L’European Solar Manufacturing Council (ESMC) apprécie hautement les actions de la Banque Européenne pour la Reconstruction et le Développement (BERD) visant à demander une plus grande transparence de la chaîne d’approvisionnement, afin de pouvoir mener à bien des processus de diligence raisonnable approfondis. En ligne de mire les modules photovoltaïques (PV) chinois, utilisant du polysilicium soupçonné d’être produit par le travail forcé.  Des modules qui désormais ne seront plus éligibles au financement de la BERD !

 

L’ESMC a d’ores et déjà condamné la situation de la minorité ouïghoure dans la province du Xinjiang et la relation entre les rapports de travail forcé et l’industrie solaire en Chine. Le travail forcé est absolument déplorable, et tout module ou composant photovoltaïque qui aurait pu être produit par le travail forcé devrait être interdit d’entrer sur le marché de l’Union européenne.

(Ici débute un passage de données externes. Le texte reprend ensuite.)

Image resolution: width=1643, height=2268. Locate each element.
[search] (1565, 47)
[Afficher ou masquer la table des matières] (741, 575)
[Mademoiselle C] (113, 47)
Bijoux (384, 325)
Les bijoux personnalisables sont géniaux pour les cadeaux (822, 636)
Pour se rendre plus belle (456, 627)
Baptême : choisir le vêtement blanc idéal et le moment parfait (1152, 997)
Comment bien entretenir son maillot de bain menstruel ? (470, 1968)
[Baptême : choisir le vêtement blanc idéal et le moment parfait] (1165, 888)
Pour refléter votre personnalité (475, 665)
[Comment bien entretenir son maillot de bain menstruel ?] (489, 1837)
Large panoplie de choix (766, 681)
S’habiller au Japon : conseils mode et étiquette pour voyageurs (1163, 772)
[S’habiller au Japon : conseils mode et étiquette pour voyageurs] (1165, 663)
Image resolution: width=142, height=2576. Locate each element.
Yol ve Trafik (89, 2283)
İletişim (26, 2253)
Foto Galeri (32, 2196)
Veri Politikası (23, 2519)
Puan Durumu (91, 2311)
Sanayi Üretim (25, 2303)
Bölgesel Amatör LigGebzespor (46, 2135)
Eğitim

L’UE dispose d’une réglementation étendue sur les droits de l’homme, les règles relatives à l’environnement de travail et les normes sociales, et l’importation de tout produit non conforme à ces conditions porte atteinte à ces règles de l’UE et crée une concurrence déloyale.

 

Contribuer à uniformiser les « règles du jeu ».

 

En outre, ESMC attend également avec impatience l’adoption et la mise en œuvre de la directive suggérée sur le devoir de diligence en matière de durabilité des entreprises (CSDD), qui établira une obligation de diligence raisonnable en matière de durabilité des entreprises pour faire face aux impacts négatifs sur les droits de l’homme et l’environnement. Lors de la mise en œuvre, les grandes entreprises opérant dans l’UE seront tenues de prendre des mesures pour protéger les droits de l’homme et l’environnement sous peine de responsabilité civile et de sanctions administratives. La directive devrait également avoir des effets en dehors de l’UE, puisque les entreprises sont tenues de prendre des mesures tout au long de leur chaîne de valeur. Elle peut ainsi protéger les entreprises européennes de concurrents peu scrupuleux et contribuer à uniformiser les « règles du jeu ». En combinaison avec la communication de la Commission européenne sur le travail décent dans le monde, la directive sur le CSDD interdira effectivement le placement de produits fabriqués par le travail forcé sur le marché de l’UE.

 

Interdire la mise sur le marché de l’UE de produits fabriqués par le travail forcé

 

ESMC se réjouit également de la position clairement exprimée par la Commission européenne dans la stratégie européenne sur l’énergie solaire récemment adoptée selon laquelle l’UE fournira aux consommateurs européens des garanties que les produits qu’ils achètent ont été fabriqués dans le respect des droits de l’homme et du travail. ESMC estime que cette position sera suivie sans délai par des actions concrètes de la Commission européenne et des États membres. ESMC soutient fermement l’exemple de la BERD qui s’efforce d’améliorer la transparence de la chaîne d’approvisionnement. A dupliquer par d’autres institutions financières et non financières européennes et les États membres. Cette pratique contribuera à interdire effectivement à terme la mise sur le marché de l’UE de produits fabriqués par le travail forcé. La directive sur le CSDD devrait entrer en vigueur dans un avenir proche. Même après son adoption, la transposition de la directive dans les législations nationales pourrait prendre jusqu’à deux ans. La dépendance du marché européen du PV vis-à-vis des modules PV importés de régions où les normes environnementales ou les droits de l’homme sont quasi inexistants représente une problématique éthique de grande importance que l’ESMC s’attache à résoudre.